To be done. Copy the stretch of the commentary on Mark 4:7 from "The character of" through "of these men?", word for word.

* START Reading text *

The Biblical Illustrator
Mark 4:7
And some fell among thorns, and the thorns grew up and choked it.
The character of worldly-minded hearers considered
1. The treatment the Word meets with from these persons. They hear and receive it.
2. How this salutary operation on his heart is obstructed and defeated.
3. What is the event? These thorns choke the Word.
I. What these things are which obstruct the due operation of God’s word on the hearts of these men?
1. The cares of the world. By the cares of the world He means criminal anxieties about secular concerns.
(1) They relate to subsistence. By this we mean the necessaries of life; man cannot be indifferent to these, but must not distrust the providence of God.
(2) They relate to competence. This is a relative term, and has respect to capacity and desire. But such as is suited to desires not regulated by religion and reason, is an equivocal competence; all care about it is criminal. A prince requires more than his subject; desires directed to this object are commendable. But even though the object be right, the care about it may exceed, and unduly engross our attention and time.
(5) They relate to affluence. This also right; but pride, ambition, and the gratification of vain passions must be offensive to God. Thus these cares, like thorns in the soil, will stifle every generous sentiment.
2. The deceitfulness of riches. Men are prone to reason mistakenly about riches. Riches are, in a sense, themselves deceitful. They assume an appearance different from their real nature and use, and so the unwary observer is imposed upon. Consider the false reasonings of a depraved heart:
(1) As to wealth itself. Riches may be a blessing. The value of them is chiefly to be estimated by their use. Here men mistake it. Money will purchase delicate food, fine mansions, but will it set him beyond the reach of pain, contempt?
(2) Of the mode of acquiring wealth men reason very mistakenly. They too often ignore the providence of God, so He blasts their schemes.
(3) Men reason deceitfully concerning the term of enjoying the wealth they acquire.
3. The pleasures of this life, or “the lusts of other things.” Here we need not be very particular, for as riches are the means of procuring pleasures, and most generally coveted with that view, the same folly and criminality we have charged to the account of the avaricious is, with a little variation of circumstances, to be imputed likewise to the sensualist. Pleasure indeed, abstractedly considered, is a real good; the desire of it is congenial with our nature, and cannot be eradicated without the destruction of our very existence. This is not therefore what our Lord condemns. He well knew that there ale passions and appetites proper to men as men, that the moderate gratification of them is necessary to their happiness, and of consequence that the desire of such gratification is not sinful. But the pleasure He prohibits is that which results from the indulgence of irregular desires, I mean such as are directed to wrong objects, and such as are excessive in their degree.

* END Reading text *
* START Material *

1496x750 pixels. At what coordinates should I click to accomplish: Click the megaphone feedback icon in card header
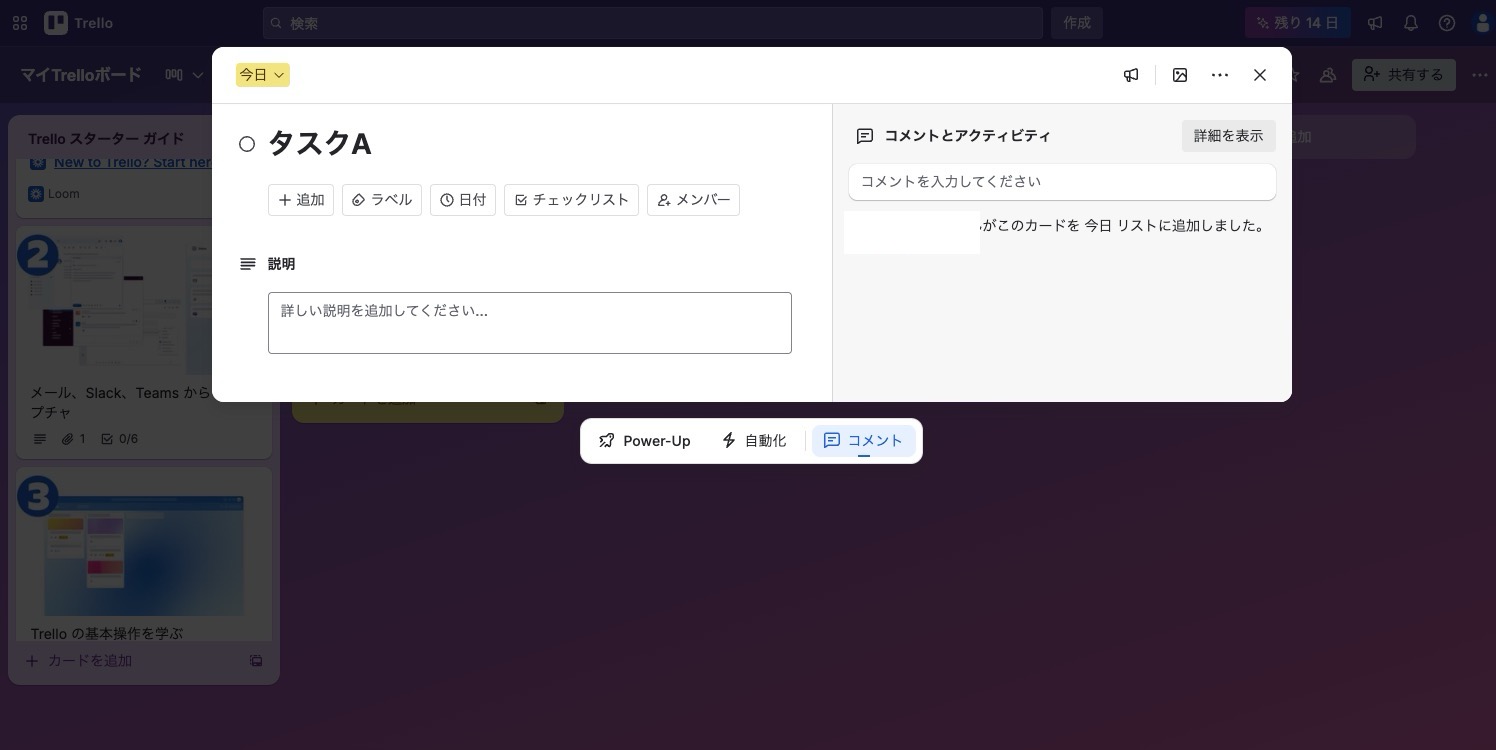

* END Material *

Final result.
The character of worldly-minded hearers considered
1. The treatment the Word meets with from these persons. They hear and receive it.
2. How this salutary operation on his heart is obstructed and defeated.
3. What is the event? These thorns choke the Word.
I. What these things are which obstruct the due operation of God’s word on the hearts of these men?